Ариадна вздохнула, сбросила олимпийский пеплос, накинула критское платье и, велев Хайне приготовить купальню и подать еду, вышла в гостиную. Проходя мимо темной фигурки, она ощутила ласковое прикосновение к локону посвящения — тому, что был ближе к нише, и, повернув голову, увидела, что уголки одними тенями намеченного рта приподняты в улыбке.

В гостиной навстречу Ариадне вскочила Федра.

— Где ты была? Ты знаешь, что все это время твои старухи отказывались сообщать мне, где ты, и смотреть для меня в чашу — тоже? А ты была нужна тут!

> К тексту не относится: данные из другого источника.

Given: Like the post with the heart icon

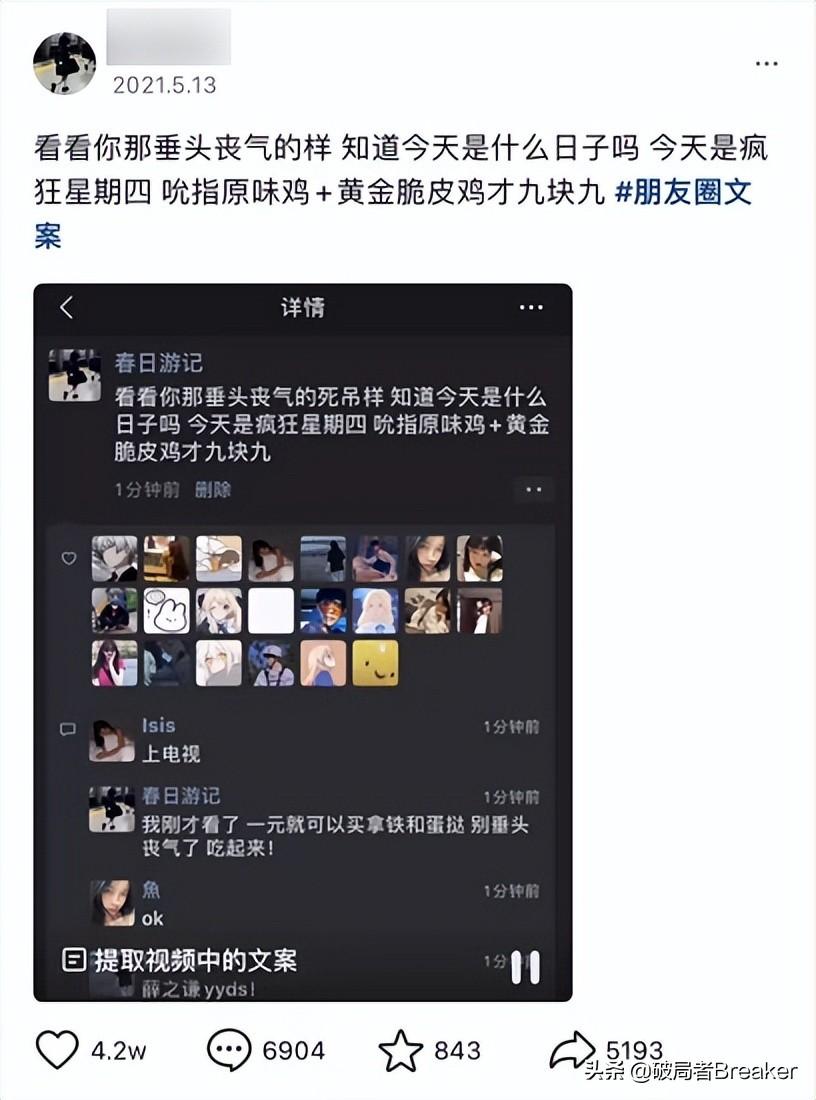Looking at the screenshot, I should tap(57, 1049).
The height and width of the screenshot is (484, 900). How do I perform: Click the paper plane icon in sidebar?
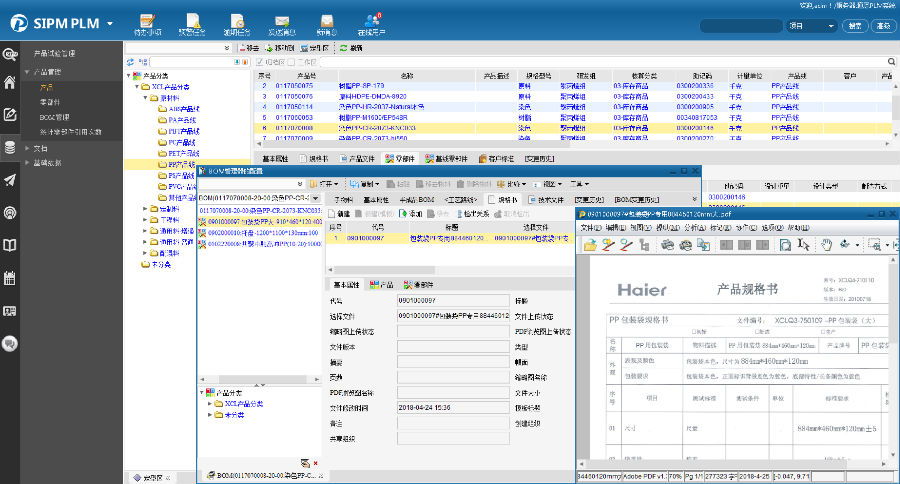pyautogui.click(x=10, y=180)

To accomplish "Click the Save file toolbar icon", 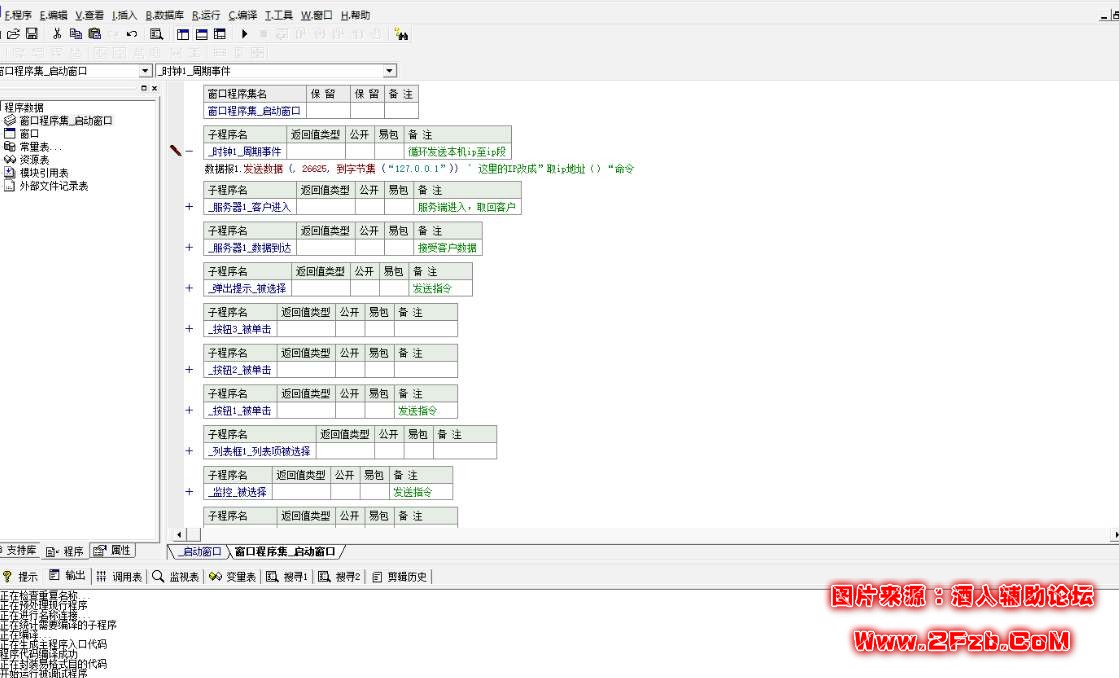I will pyautogui.click(x=32, y=34).
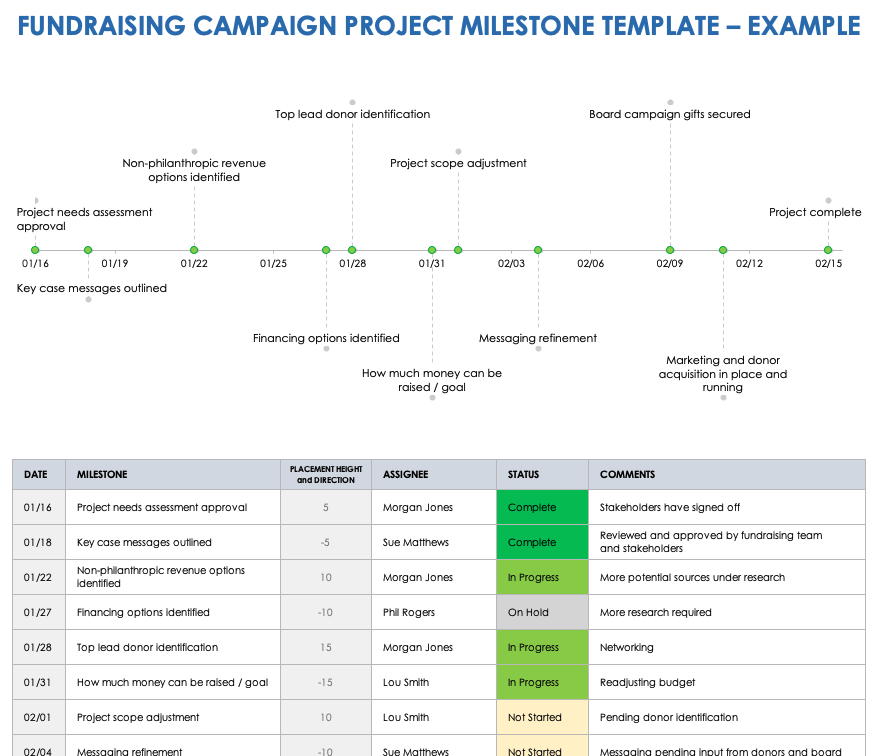Click the placement height cell showing -15

coord(326,682)
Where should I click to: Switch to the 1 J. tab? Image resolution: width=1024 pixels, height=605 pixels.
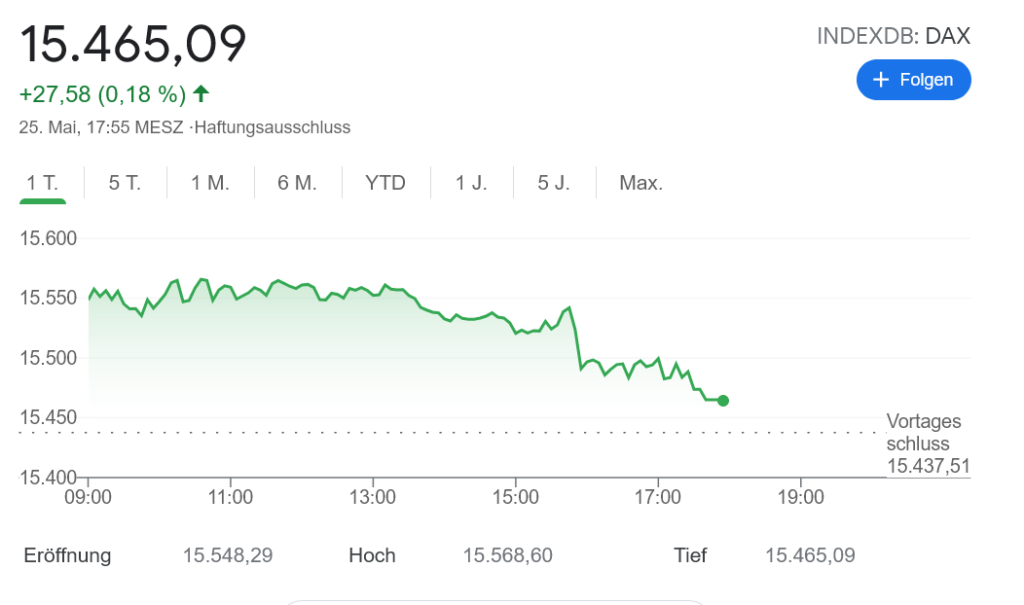click(471, 183)
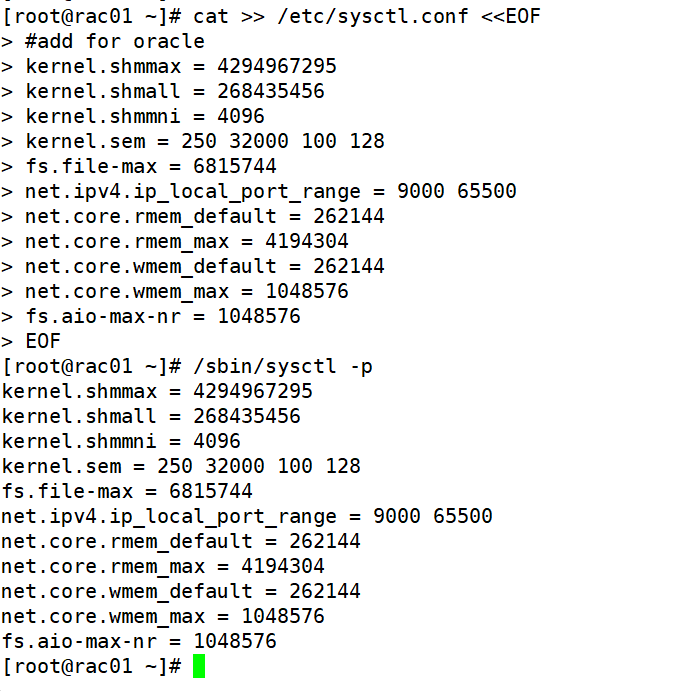Click fs.file-max = 6815744 in heredoc
Viewport: 698px width, 691px height.
[150, 166]
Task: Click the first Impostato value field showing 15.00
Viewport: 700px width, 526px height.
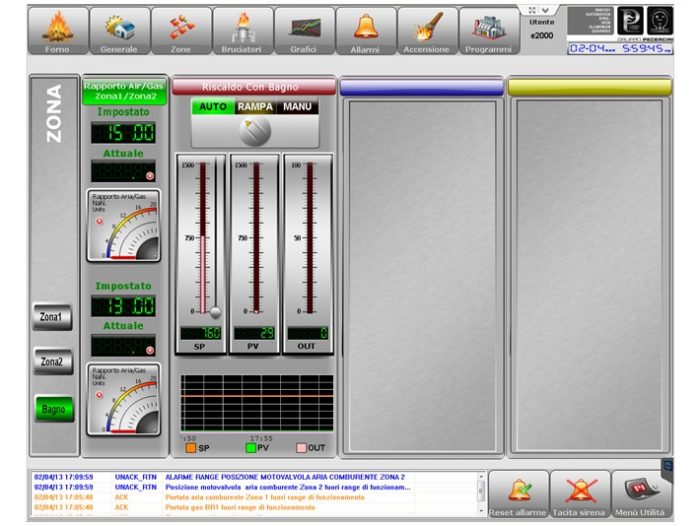Action: point(123,133)
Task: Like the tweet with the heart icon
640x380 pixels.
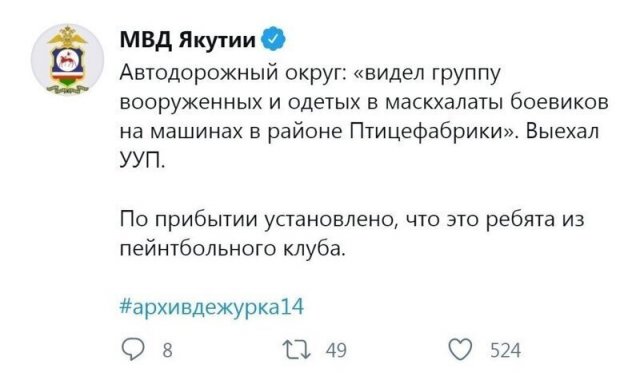Action: 460,350
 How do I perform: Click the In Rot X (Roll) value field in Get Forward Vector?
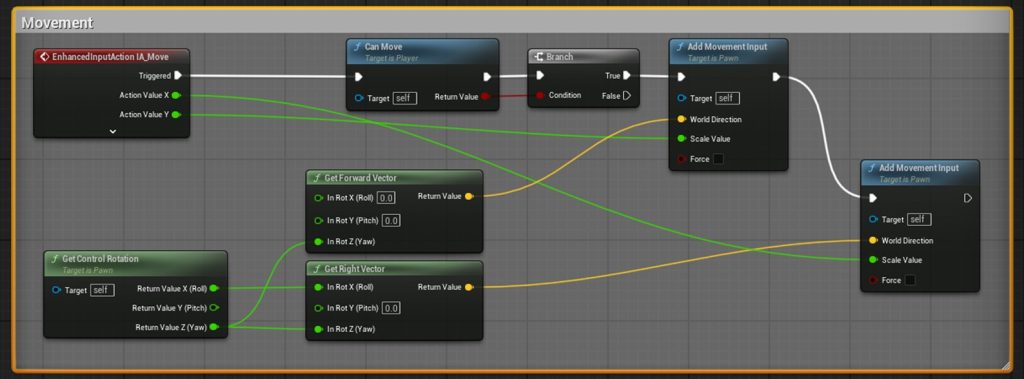point(387,198)
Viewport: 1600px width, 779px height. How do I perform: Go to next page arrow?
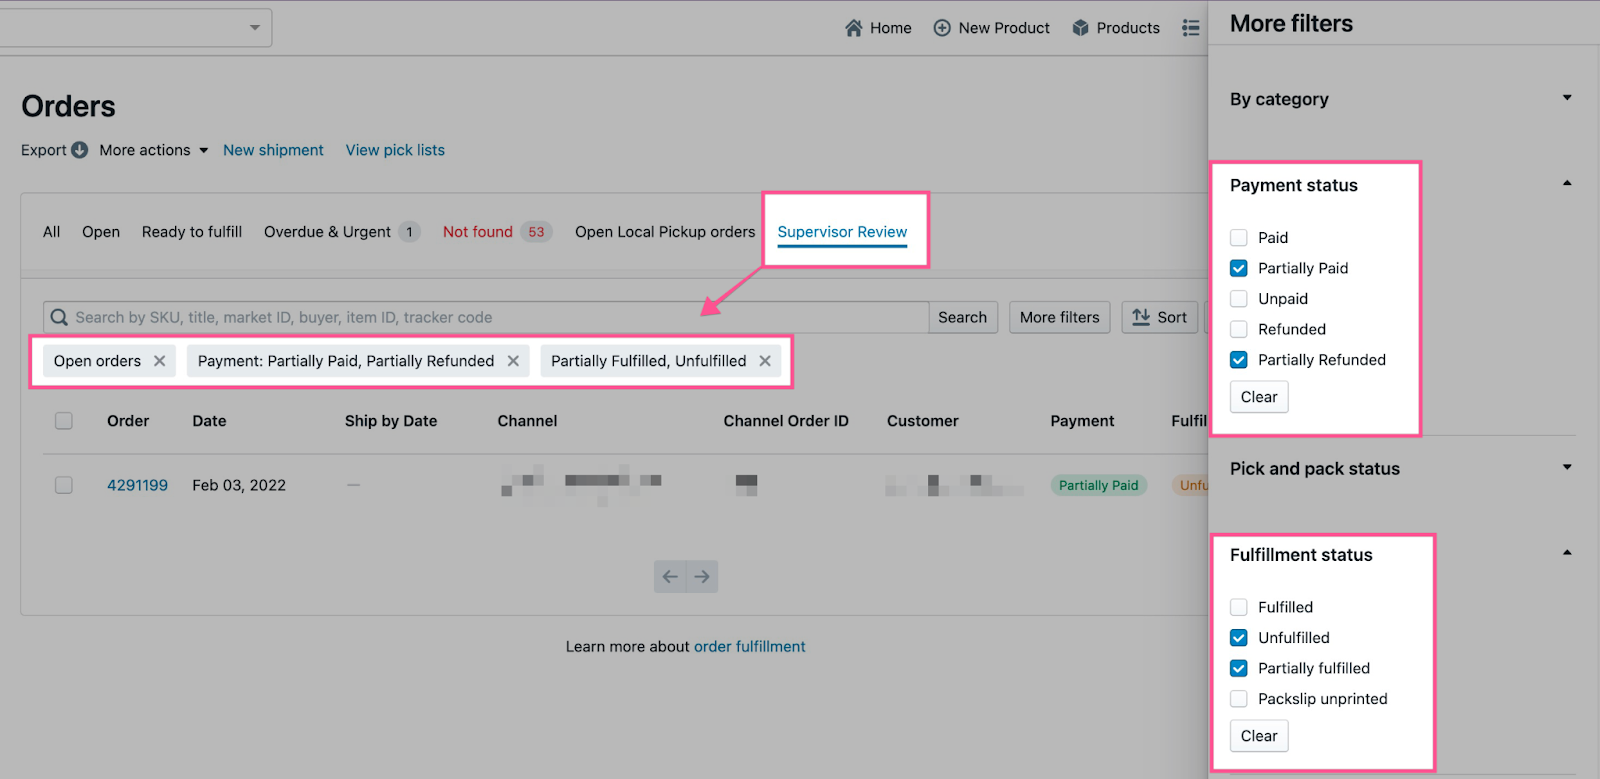tap(702, 576)
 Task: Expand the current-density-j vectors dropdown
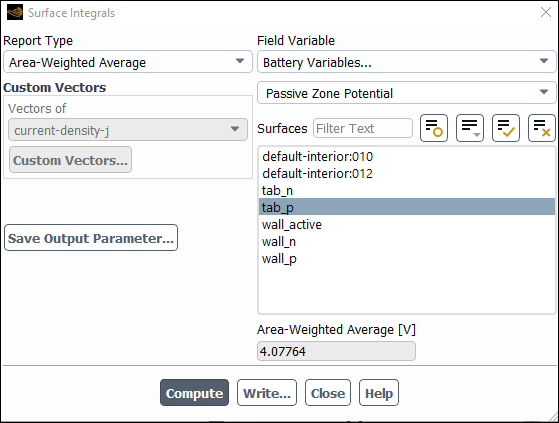(x=128, y=130)

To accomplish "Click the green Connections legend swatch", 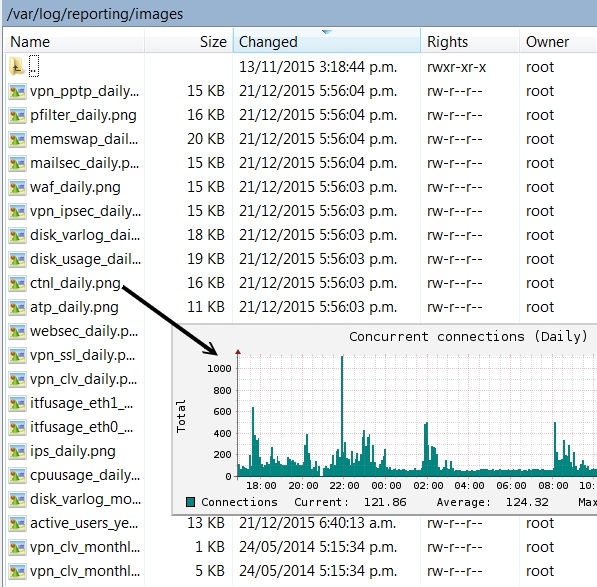I will pos(190,502).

— Они были правы, — холодно произнесла Ариадна. — Я была с Дионисом — и далеко. Боги не любят, когда смертные тревожат их своими мелкими неурядицами.

Рот Федры приоткрылся — и захлопнулся. Когда она смогла продолжить, тон ее был куда менее воинственным:

— Он уже ушел? Отец и мама зовут тебя во дворец. Отец хочет знать, что на самом деле произошло в покоях Минотавра. — Федра помялась и быстро негромко договорила: — Он не верит тому, что рассказала мама.

Ариадна вздохнула.

— Скажи им, что я приду, как только выкупаюсь и поем.

— Ты нужна им сейчас.

— Они знают, что я им скажу. — Ариадна пожала плечами, — То, что я могу ответить, не понравится им обоим, так что когда бы я ни пришла — в любом случае это окажется достаточно скоро.

Еще немного поспорив, Федра неохотно удалилась передавать ответ Ариадны. И очень вовремя: Ариадну как раз позвали купаться. В другое время она позволила бы себе понежиться в теплой ароматной воде и поразмышлять, не стоит ли, пользуясь теперешней любовной теплотой Диониса, попробовать еще раз соблазнить его. Такая мысль у нее и вправду мелькнула. Видение Афродиты, как воплощения Похоти, истаяло вслед за образом вымазанного в крови Минотавра, и девушку вновь потянуло к Дионису.